***** INPUT MATERIAL
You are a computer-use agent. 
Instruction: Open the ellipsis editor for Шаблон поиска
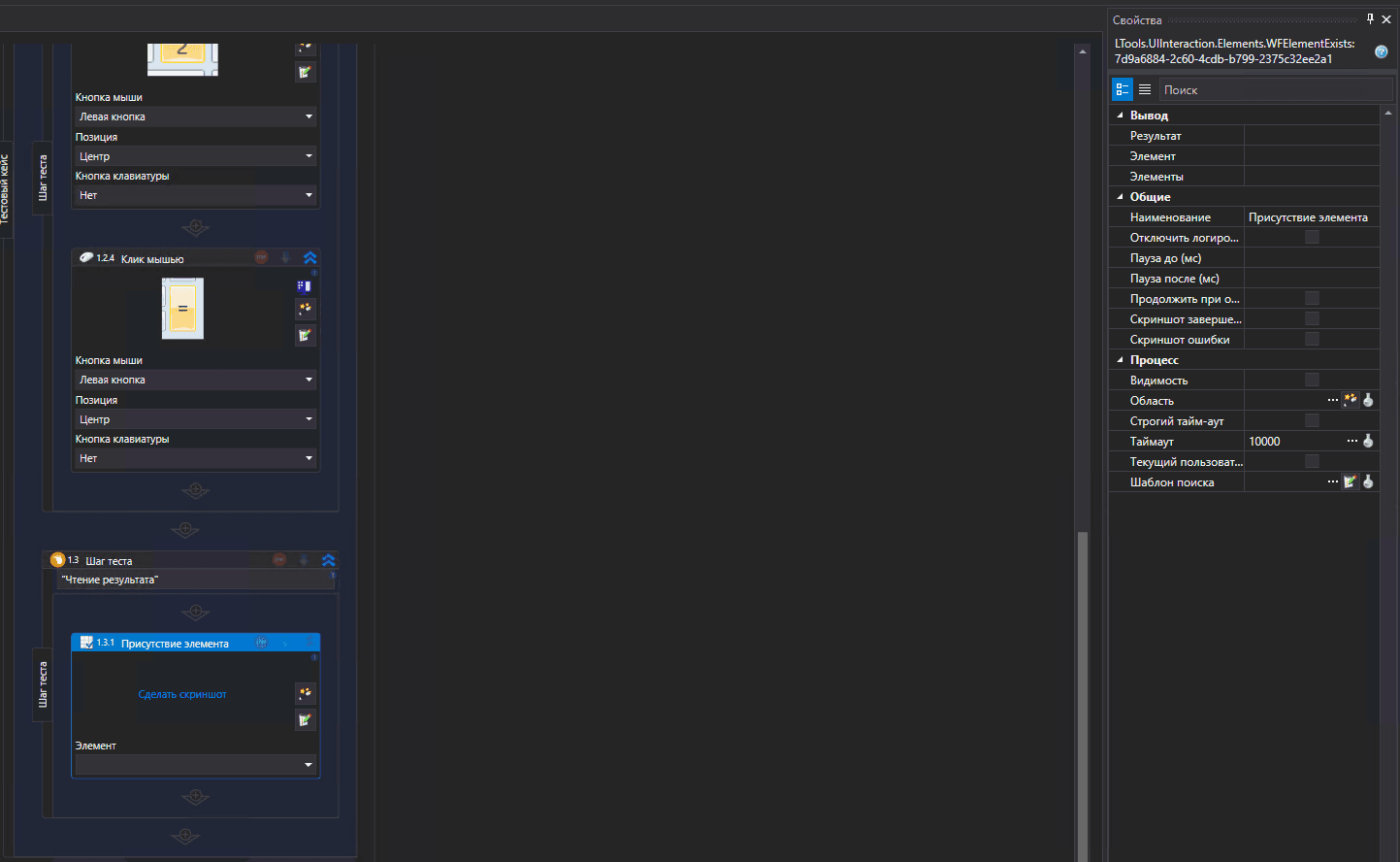(1332, 482)
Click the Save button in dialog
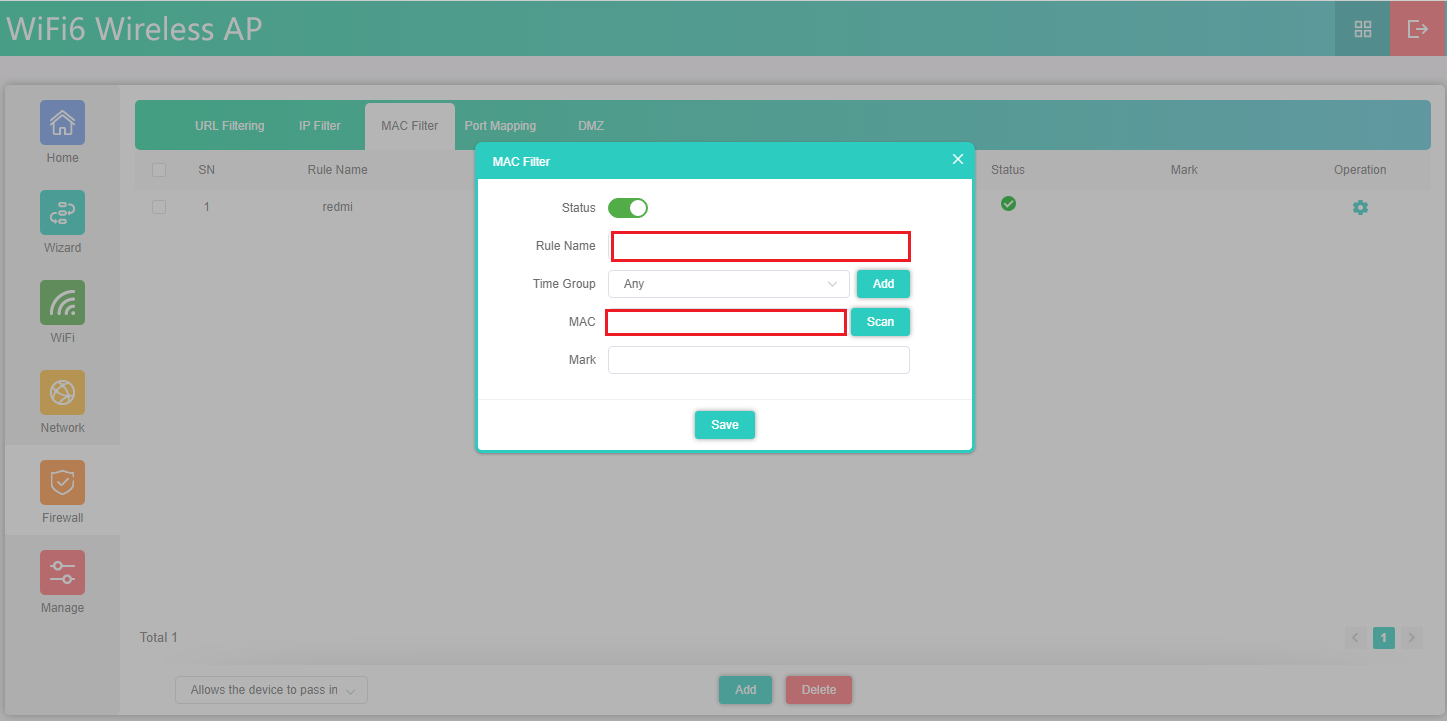Viewport: 1447px width, 721px height. coord(724,425)
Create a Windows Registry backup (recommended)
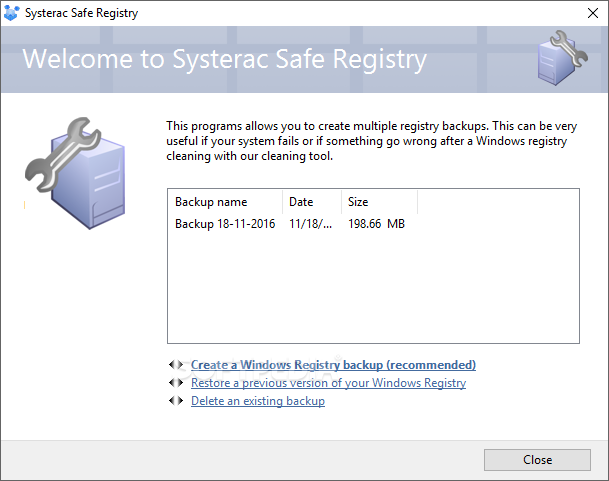The height and width of the screenshot is (481, 609). coord(333,365)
**********
**PROMPT**: Write out the data above exactly, minus any images.

**FINISHED TASK**:
You are a computer-use agent. 
Instruction: Open the ellipsis editor for Шаблон поиска
(1332, 482)
Click the Save button in dialog
Viewport: 1447px width, 721px height. coord(724,425)
Create a Windows Registry backup (recommended)
The height and width of the screenshot is (481, 609). coord(333,365)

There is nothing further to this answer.